▶ What needs to be done
Reproduce the records below exactly, leaving out any pictures.

Data excerpts
+--
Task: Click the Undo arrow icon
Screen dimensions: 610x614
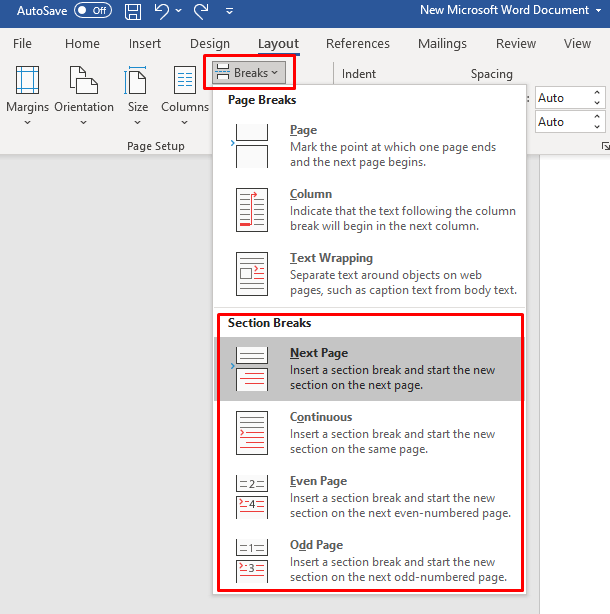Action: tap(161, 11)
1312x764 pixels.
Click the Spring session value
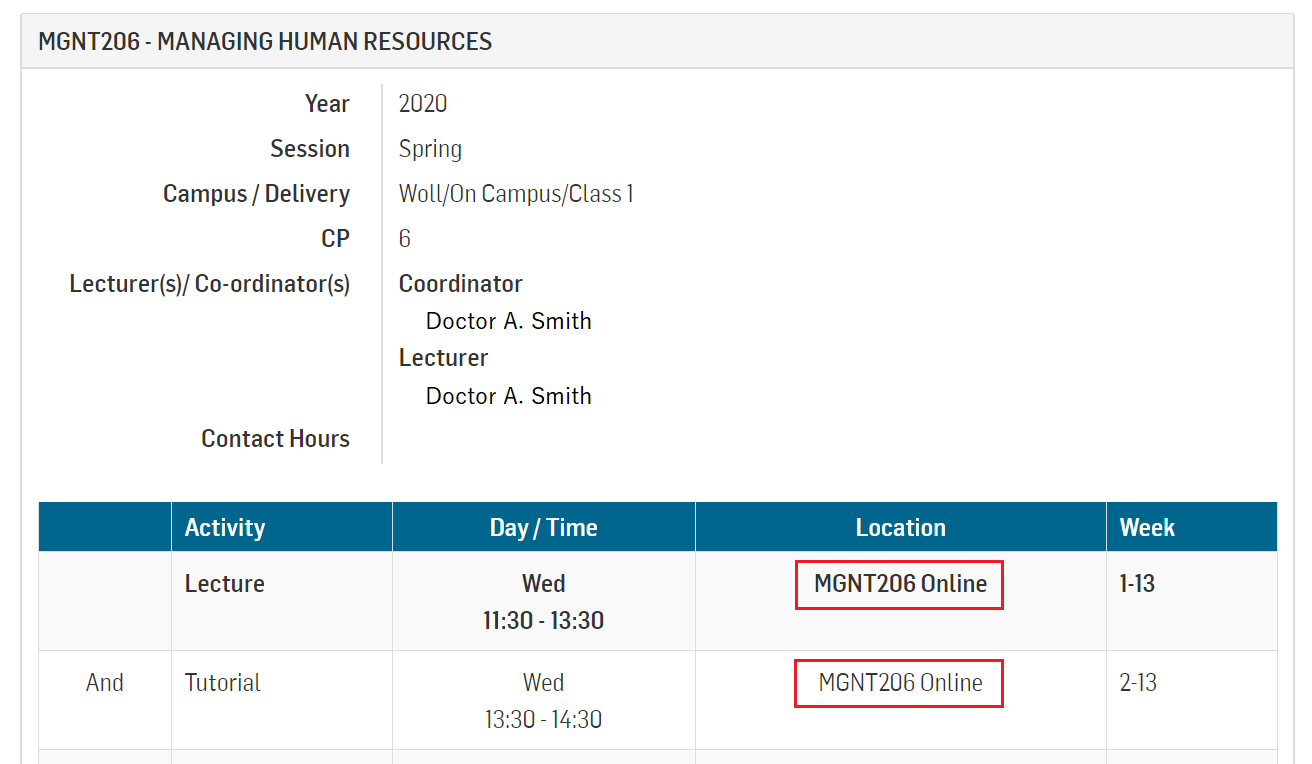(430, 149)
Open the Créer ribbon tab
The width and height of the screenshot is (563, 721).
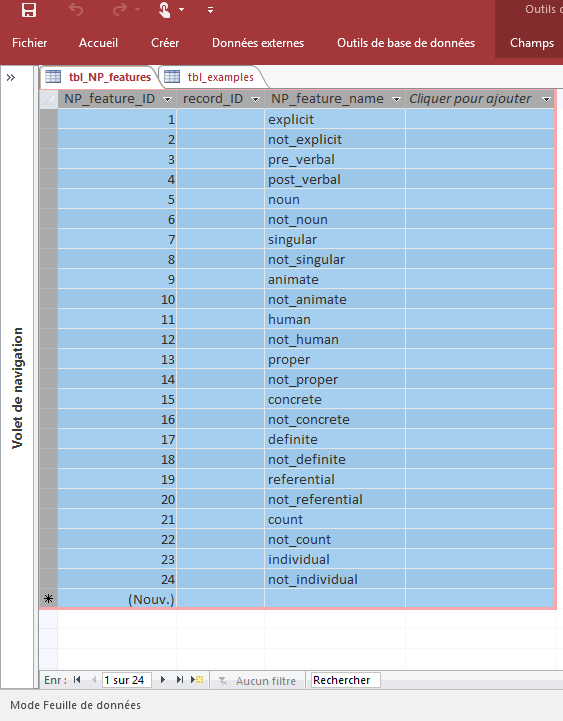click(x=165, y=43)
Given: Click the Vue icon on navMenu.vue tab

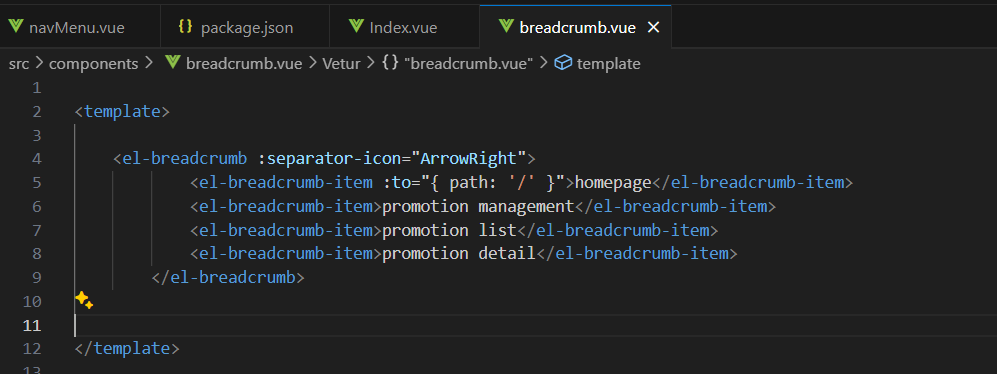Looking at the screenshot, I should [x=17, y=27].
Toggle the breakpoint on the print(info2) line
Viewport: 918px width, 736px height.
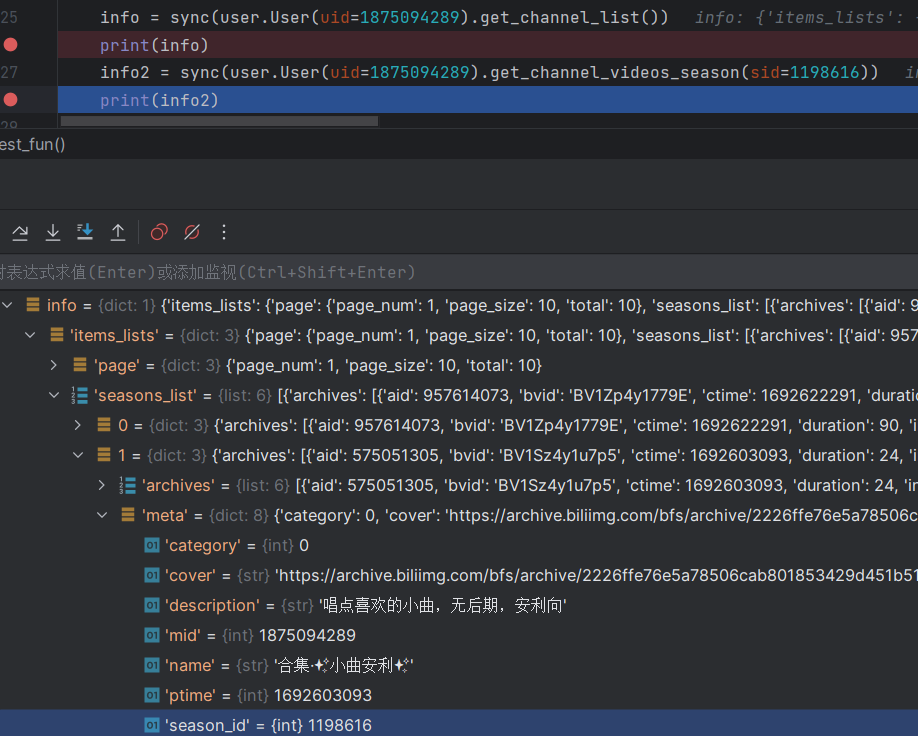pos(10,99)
+--
▶ Response to the task
Task: Click the Undo arrow icon
Screen dimensions: 610x614
Action: tap(161, 11)
1312x764 pixels.
Click the Spring session value
(430, 149)
Open the Créer ribbon tab
The width and height of the screenshot is (563, 721).
click(x=165, y=43)
Given: Click the Vue icon on navMenu.vue tab

Looking at the screenshot, I should [x=17, y=27].
Toggle the breakpoint on the print(info2) line
Viewport: 918px width, 736px height.
pos(10,99)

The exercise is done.